(Saved data entries)
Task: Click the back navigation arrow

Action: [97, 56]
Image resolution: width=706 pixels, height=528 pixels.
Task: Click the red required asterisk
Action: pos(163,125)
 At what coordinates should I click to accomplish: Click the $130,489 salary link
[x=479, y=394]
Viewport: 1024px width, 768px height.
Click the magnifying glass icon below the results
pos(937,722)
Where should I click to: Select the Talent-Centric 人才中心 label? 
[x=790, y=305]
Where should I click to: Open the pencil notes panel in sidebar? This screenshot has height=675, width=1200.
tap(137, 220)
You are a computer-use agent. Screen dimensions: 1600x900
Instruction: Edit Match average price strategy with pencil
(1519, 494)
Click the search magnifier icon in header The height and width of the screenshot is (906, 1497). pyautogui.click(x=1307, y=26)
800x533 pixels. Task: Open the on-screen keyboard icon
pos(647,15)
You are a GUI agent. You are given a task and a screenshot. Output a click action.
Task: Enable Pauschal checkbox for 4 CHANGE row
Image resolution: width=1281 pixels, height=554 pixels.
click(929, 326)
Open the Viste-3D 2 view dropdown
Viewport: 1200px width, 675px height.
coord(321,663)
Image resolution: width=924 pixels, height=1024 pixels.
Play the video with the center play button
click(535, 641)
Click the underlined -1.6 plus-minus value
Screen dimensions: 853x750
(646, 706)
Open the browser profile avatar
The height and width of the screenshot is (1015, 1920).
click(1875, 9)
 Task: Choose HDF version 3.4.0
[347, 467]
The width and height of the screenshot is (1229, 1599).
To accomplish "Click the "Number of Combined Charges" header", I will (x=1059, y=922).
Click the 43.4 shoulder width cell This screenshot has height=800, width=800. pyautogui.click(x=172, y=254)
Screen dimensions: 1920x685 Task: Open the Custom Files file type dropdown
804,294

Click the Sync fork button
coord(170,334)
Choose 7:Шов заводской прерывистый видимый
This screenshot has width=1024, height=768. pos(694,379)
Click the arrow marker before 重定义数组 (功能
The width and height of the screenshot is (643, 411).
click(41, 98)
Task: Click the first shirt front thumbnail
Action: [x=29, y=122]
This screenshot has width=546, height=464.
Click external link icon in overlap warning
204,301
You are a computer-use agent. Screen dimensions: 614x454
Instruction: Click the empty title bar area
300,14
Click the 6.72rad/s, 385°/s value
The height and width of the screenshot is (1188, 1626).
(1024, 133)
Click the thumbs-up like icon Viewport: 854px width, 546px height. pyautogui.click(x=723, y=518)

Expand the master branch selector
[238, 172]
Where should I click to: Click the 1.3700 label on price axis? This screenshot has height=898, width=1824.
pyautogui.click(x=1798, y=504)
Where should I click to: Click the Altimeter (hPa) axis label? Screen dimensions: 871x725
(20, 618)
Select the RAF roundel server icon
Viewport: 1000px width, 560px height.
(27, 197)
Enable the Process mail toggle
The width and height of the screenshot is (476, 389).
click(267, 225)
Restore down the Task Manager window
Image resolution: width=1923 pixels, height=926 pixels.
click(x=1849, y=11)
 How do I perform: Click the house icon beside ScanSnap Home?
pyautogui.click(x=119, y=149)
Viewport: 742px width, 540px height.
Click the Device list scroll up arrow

→ WHAT IS REQUIRED
Look for the string "value" in the entries above. Copy every line that has it.

→ OUTPUT OF THE TASK
Click the underlined -1.6 plus-minus value
Click the 6.72rad/s, 385°/s value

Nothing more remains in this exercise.